Mr Baghdasarian continued: “The difference is British authorities allowed the Scots to hold a referendum on independence that the Scottish nationalists had wanted. There is an agreement between the Scottish and the British authorities. This is unimaginable for us, in our context. Because Azerbaijan will never be civilised enough to allow itself such a civilised development of events. We have no illusions, absolutely no illusions, about Azerbaijan.”

This view is echoed in neighbouring Armenia proper by Karen Bekaryan. He visited Scotland earlier this year for his NGO, European Integration.

“The important thing is not whether Scotland gets its independence,” he said. “It is the process itself.”

Bekaryan reckons a plebiscite without force or the threat of force would act as a kind of “straitjacket” for Azerbaijan, which he describes as “continually using a threatening language”.

So does Nagorno-Karabakh’s biggest newspaper, Azat Artsakh. Last month it printed an editorial on Scottish independence. Its title? “Obvious and incredible things Azerbaijan does not want to notice”.

But there is another Scottish angle to Nagorno-Karabakh and the two other (mostly) unrecognised states in the Caucasus, South Ossetia and Abkhazia, the Russian-backed breakaway regions of Georgia. That is that international mediators, including Americans, had quietly tried to use devolved Scotland as a peace model for the three territories.

Politicians from Georgia, Azerbaijan and Armenia met for peace talks in Scotland in 2003, in arguably this country’s first ever attempt at international diplomacy since the Treaty of Union. The theory was that Scottish-style “asymmetrical devolution” might have been a possible compromise.
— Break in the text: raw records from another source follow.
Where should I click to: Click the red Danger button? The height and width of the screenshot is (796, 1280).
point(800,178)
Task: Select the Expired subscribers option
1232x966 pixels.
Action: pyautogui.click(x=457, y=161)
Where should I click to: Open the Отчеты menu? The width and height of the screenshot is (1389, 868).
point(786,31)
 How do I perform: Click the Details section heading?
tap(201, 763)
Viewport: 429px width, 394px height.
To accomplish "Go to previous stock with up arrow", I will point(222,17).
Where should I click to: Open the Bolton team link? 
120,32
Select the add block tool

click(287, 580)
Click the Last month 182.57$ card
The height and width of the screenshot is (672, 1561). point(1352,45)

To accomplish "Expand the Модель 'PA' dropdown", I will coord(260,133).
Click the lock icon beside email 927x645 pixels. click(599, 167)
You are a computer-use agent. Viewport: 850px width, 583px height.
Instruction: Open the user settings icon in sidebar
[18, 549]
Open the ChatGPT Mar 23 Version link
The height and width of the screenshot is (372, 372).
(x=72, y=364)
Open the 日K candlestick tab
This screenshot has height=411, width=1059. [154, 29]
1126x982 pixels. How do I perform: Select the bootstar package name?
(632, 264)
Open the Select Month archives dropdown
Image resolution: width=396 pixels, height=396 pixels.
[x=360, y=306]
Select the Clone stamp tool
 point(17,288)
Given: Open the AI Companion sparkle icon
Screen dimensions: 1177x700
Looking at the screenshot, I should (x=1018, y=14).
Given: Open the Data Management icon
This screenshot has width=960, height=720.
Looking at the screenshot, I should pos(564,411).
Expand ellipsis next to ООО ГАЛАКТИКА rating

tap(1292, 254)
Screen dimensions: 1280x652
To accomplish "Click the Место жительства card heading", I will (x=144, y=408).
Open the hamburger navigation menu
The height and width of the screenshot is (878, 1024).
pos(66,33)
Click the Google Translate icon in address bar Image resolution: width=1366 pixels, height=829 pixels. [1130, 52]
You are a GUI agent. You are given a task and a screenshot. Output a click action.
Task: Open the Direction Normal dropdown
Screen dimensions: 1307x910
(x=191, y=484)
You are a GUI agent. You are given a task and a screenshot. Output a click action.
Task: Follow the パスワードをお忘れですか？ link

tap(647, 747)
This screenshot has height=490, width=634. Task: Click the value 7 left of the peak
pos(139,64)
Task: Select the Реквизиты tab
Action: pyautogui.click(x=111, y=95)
Let’s be honest: the SNP’s landslide in 2011 and the coming referendum has made it hard for diplomats to suggest a devolution model to solve such problems.

Fiona Hill from the Brookings Institute in Washington DC has long watched ethnic tensions in the Caucasus.

She explained: “At one point under the Bush administration a ‘Scottish solution’ to Nagorno-Karabakh was being touted about – although not in Alex Salmond’s earshot. What they meant by that was maximum autonomy for Nagorno-Karabakh but inside Azerbaijan with Scotland being set up as a standard.

“Scotland, like Nagorno-Karabakh, was seen as an ancient country of fiercely independent people with a long history of antagonism, but able to find a modern 21st century solution. That option has now disappeared for those who were advocating it for NK.”

Ms Hill, however, was careful not to overstate the prospects of devolution in the Armenian enclave in Azerbaijan (although diplomatic sources suggest it may have been a “goer” for Abkhazia). Matthew Bryza, a former US ambassador to Azerbaijan, was one of those who tried to pitch Scottish solutions in the region. Now he just wants to see the sides talk, without tying their hands on what they should talk about.

“The key to obtaining a breakthrough with regard to Nagorno-Karabakh is to maintain ‘creative ambiguity’ regarding the nature of NK’s final legal status,” he said in an email.

Gegam Baghdasarian never thought devolution - a model not too different from the autonomy of the Soviet years (although without the accompanying Stalinistic ‘divide-and-rule’ machinations) would work.

“That is dead,” he said. “It was a still birth. It simply couldn’t have happened.”

In fact, Mr Baghdasarian is pleased to see Mr Salmond move towards full independence instead of devolution.

“We are very grateful to the Scots that they have put a completely different question on the agenda - independence, not autonomy.”

Mr Baghdasarian has one view he admits isn’t shared by all his neighbours. He reckons the republic - still more or less reliant on Armenia and the wider Armenian diaspora - must get its own voice. It needs, he believes, to be a “political-military factor” in its own right, whether other countries like Scotland or Catalunya hold independence referendums or not.

“The international climate is very important,” he said. “But if you don’t have a sense of your own state in your own society, you can’t expect anybody to recognise your independence.”

This article is about the view from Nagorno-Karabakh. I hope to look at how Scotland’s independence referendum is viewed in other parts of the Caucasus region, including Azerbaijan, in the future. I would be delighted to hear your thoughts on this.